Ensure potholes, delays, and crumbling schools aren’t holding back Virginia
Improving the quality of Virginia’s infrastructure, from airports and rail to schools and water systems, is essential for creating a more productive economy. And with borrowing costs near historic lows and construction employment well below pre-recession levels, there is no better time than now. The governor and legislature were right to seize this moment to make investments in Virginia’s future, but more can be done. Spending on infrastructure creates construction jobs in the short run, and in the long run it supports business growth, economic productivity, efficiency, safety, and quality of life.
Tear down unnecessary barriers to employment
Some occupational licenses are important for protecting employers, employees, and customers, but others are used to stifle competition and create barriers for workers trying to find jobs. A survey by the Institute for Justice found the educational/experience requirements for 102 lower-and middle-skill occupations averaged 462 days in Virginia, which is more than all but seven states. Similarly, non-compete agreements by companies like Jimmy John’s can create barriers for low-skill workers looking to find different or better opportunities. Virginia should more rigorously review new and existing occupational licenses, reduce education and experience requirements where appropriate, and make it easier for licenses to transfer across state lines.
Feed the areas of the economy most ripe for growth
More than 80 percent of Virginia’s job growth comes from start-ups and the expansion of businesses already located in the state. Virginia should limit large and established businesses’ use of tax breaks, subsidies, and regulations to discourage new competition. This behavior decreases business creation, increases prices for Virginians, and is a drag on the economy, all while depriving the state of resources for investing in its people. Virginia should pivot its economic development efforts from attracting and subsidizing big-name, out-of-state companies to fostering the business creation and growth that drives Virginia’s economy. This can be supported by providing high-quality public services that lower the cost of doing business and promoting world-class higher education and research.
Encourage entrepreneurship with mobile health care and an effective safety net
Too often, people don’t start new businesses or pursue better job opportunities because they don’t want to jeopardize their health insurance or can’t risk failure. Virginia should further promote enrollment in the insurance Marketplace in order to break the lock between jobs and health insurance. In addition, Virginia should close the coverage gap to further provide affordable health care to more Virginians. This creates a continuum of affordable options for working Virginians. Strengthening the safety net through bolstering programs like unemployment insurance also helps decrease the risks of starting or joining a small business.
Help employment reach the socially and economically marginalized
Simply wanting a job is too often not enough to get a job. The under-realized potential of the long-term unemployed, low skilled and inexperienced workers, and people with criminal records is an opportunity for building the economy. Virginia should further expand earn-while-you-learn apprenticeships and subsidized employment, which empower the marginalized with skills and experience. Also, fair chance hiring practices like “ban the box” turn potential into productivity and reduce recidivism while giving rehabilitated people an opportunity to prove themselves to employers.
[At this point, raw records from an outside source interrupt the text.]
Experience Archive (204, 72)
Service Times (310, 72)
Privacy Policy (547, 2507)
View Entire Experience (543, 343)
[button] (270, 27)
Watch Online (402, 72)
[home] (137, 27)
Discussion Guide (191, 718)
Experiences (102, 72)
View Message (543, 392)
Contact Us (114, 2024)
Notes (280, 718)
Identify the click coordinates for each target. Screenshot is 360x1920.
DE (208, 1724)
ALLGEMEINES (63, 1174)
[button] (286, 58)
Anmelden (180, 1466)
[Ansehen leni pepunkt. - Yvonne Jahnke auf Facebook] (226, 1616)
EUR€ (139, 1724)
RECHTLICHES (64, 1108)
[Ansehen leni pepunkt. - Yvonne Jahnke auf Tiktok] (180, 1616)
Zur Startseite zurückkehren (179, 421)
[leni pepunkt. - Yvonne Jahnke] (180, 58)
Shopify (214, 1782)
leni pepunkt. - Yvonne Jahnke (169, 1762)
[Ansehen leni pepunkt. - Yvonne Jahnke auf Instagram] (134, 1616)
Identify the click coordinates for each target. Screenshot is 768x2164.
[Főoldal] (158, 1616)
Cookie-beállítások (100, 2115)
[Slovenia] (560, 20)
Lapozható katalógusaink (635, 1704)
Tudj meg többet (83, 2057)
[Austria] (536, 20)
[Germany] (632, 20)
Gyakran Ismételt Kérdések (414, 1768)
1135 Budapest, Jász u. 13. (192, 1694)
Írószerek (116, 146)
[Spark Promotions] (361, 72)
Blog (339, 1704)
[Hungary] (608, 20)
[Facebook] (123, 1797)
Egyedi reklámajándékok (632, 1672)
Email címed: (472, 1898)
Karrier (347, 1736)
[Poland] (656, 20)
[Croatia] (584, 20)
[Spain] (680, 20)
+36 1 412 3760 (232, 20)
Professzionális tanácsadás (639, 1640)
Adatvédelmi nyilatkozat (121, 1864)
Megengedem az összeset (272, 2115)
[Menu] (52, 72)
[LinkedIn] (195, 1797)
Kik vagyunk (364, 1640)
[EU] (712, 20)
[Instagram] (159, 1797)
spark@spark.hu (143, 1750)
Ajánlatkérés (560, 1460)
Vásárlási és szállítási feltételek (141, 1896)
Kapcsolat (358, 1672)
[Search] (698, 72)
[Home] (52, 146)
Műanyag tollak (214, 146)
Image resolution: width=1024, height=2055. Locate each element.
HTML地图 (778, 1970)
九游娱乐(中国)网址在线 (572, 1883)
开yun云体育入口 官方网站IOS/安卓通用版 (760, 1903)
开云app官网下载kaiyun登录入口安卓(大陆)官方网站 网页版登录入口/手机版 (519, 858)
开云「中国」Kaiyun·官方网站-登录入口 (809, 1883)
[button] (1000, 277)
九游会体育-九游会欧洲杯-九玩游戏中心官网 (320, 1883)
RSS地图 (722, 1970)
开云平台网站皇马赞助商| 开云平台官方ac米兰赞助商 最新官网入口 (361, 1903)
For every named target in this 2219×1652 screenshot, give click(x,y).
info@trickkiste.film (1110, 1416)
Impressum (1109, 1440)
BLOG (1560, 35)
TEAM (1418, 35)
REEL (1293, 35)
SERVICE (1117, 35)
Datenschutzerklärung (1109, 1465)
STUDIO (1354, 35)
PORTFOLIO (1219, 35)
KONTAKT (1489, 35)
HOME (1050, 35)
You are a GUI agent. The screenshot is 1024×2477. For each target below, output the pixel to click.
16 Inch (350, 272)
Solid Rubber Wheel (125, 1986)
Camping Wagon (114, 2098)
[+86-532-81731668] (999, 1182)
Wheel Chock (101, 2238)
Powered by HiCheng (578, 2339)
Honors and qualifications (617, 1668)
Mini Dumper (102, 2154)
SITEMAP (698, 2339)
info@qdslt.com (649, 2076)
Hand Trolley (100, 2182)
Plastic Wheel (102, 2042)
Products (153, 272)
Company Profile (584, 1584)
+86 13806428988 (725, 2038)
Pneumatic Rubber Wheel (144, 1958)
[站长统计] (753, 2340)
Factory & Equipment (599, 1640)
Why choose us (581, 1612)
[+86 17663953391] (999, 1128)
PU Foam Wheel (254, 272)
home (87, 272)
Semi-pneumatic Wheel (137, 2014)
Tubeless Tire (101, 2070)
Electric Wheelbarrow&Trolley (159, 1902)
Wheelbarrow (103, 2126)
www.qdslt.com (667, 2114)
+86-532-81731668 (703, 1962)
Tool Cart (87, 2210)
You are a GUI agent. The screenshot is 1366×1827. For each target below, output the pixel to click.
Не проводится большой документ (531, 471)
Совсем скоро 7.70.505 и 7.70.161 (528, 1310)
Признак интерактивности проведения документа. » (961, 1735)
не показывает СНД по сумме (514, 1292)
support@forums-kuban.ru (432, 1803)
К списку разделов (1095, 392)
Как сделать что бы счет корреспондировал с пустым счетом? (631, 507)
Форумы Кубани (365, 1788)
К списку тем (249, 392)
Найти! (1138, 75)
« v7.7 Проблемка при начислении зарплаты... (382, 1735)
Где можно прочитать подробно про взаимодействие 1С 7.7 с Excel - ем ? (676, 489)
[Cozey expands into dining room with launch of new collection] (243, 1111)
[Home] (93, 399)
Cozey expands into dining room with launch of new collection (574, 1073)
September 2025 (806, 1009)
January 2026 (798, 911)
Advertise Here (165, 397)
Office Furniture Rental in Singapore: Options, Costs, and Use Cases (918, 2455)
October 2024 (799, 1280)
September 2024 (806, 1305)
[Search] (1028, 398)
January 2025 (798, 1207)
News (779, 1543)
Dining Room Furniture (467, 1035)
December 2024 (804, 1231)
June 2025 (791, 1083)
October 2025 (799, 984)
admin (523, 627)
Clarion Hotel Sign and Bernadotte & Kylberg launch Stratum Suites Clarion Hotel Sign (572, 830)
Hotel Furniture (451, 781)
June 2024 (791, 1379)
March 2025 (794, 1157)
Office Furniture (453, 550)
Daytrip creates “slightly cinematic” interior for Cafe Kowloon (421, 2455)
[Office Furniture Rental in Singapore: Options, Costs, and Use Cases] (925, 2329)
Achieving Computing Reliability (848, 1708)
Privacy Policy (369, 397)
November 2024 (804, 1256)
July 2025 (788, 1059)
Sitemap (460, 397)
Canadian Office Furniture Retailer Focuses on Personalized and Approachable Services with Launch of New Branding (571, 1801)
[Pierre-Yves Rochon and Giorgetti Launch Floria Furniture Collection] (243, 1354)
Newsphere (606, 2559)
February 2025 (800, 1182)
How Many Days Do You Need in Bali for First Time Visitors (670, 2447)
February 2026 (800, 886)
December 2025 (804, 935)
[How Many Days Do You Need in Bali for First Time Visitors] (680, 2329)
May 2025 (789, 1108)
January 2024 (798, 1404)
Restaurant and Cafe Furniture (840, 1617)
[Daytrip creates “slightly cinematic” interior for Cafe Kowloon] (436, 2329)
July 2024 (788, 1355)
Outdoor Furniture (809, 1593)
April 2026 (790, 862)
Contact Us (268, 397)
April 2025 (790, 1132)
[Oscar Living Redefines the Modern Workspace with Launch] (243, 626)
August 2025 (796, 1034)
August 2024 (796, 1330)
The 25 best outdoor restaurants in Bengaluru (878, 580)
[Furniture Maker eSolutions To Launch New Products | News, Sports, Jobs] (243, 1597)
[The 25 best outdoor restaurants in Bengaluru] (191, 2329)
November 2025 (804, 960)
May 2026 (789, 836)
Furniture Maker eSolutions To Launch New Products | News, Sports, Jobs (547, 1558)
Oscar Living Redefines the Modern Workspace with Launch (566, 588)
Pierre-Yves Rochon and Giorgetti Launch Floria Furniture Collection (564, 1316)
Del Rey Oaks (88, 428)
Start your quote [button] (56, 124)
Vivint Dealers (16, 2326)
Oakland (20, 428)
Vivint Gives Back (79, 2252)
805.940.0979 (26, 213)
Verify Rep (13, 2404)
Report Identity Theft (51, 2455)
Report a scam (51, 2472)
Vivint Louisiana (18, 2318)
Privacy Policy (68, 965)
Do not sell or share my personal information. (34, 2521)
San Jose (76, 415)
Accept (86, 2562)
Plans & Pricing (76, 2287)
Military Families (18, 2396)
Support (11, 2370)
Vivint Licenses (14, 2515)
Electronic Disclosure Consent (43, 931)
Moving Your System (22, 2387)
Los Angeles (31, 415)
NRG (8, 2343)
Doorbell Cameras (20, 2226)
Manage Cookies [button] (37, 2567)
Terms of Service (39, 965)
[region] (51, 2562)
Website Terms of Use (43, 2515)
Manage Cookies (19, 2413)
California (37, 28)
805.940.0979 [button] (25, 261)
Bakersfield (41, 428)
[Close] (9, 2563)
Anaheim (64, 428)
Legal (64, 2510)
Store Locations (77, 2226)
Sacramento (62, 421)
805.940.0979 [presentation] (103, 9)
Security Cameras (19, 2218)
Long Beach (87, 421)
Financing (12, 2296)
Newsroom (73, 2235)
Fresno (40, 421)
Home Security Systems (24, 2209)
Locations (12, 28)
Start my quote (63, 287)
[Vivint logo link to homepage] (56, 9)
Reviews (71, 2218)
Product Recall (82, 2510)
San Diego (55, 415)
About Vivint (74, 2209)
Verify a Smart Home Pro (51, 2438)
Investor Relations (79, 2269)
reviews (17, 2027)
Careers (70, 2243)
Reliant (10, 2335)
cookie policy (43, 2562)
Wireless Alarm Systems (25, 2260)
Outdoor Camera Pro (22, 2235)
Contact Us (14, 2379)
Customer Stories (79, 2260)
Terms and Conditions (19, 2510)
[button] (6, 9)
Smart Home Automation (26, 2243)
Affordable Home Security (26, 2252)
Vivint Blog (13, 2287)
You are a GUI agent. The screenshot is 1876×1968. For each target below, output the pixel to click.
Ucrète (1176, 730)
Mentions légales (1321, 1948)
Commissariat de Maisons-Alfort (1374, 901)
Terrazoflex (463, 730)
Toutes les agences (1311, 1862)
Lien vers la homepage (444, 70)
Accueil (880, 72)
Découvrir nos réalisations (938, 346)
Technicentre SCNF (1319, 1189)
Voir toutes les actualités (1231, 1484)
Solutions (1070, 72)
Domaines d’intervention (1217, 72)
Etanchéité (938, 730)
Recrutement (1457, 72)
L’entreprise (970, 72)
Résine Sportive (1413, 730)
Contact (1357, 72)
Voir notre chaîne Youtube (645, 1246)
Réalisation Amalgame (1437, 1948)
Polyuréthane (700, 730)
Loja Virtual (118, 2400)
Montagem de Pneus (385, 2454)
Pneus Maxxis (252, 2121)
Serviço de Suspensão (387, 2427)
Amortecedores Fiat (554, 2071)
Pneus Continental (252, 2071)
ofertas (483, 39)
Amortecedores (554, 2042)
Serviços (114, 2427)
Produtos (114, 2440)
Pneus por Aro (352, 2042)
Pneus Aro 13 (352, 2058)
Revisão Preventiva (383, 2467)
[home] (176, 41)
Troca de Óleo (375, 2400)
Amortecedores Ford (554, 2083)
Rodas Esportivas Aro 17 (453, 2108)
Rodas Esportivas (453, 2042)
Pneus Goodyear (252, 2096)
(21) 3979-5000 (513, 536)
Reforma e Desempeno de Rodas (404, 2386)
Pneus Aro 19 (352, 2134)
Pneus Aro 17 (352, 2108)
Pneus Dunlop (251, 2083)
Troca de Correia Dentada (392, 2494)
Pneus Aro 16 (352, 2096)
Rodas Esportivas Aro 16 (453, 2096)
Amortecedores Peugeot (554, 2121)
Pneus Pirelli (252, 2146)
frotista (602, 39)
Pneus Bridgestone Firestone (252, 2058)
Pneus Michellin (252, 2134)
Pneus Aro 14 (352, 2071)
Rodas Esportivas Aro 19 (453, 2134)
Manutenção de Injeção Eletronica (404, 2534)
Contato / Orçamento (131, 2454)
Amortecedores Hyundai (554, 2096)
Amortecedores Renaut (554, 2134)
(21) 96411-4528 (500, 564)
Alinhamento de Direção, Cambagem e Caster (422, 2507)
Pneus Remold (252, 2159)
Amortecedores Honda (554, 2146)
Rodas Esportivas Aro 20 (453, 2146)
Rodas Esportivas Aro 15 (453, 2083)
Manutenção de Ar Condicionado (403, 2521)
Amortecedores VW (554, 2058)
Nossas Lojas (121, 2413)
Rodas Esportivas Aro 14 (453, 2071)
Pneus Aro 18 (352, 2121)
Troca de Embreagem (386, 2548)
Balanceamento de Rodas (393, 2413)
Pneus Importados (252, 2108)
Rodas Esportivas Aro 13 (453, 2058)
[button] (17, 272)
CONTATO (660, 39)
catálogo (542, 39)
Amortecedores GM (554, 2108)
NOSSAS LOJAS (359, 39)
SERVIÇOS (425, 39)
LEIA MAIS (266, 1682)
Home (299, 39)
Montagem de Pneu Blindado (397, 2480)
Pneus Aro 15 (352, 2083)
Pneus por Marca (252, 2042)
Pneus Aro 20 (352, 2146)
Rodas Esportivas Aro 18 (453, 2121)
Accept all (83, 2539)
Empower immigrants to further contribute to the economy
Immigrants play an important part in Virginia’s economy and they make significant tax contributions, but stricter enforcement of wage laws and policies that allow everyone to play by Virginia’s rules – such as providing access to driver’s licenses for undocumented immigrants – can make sure honest employers are not undercut by wage cheats, improve public safety, grow the economy, and save Virginia money.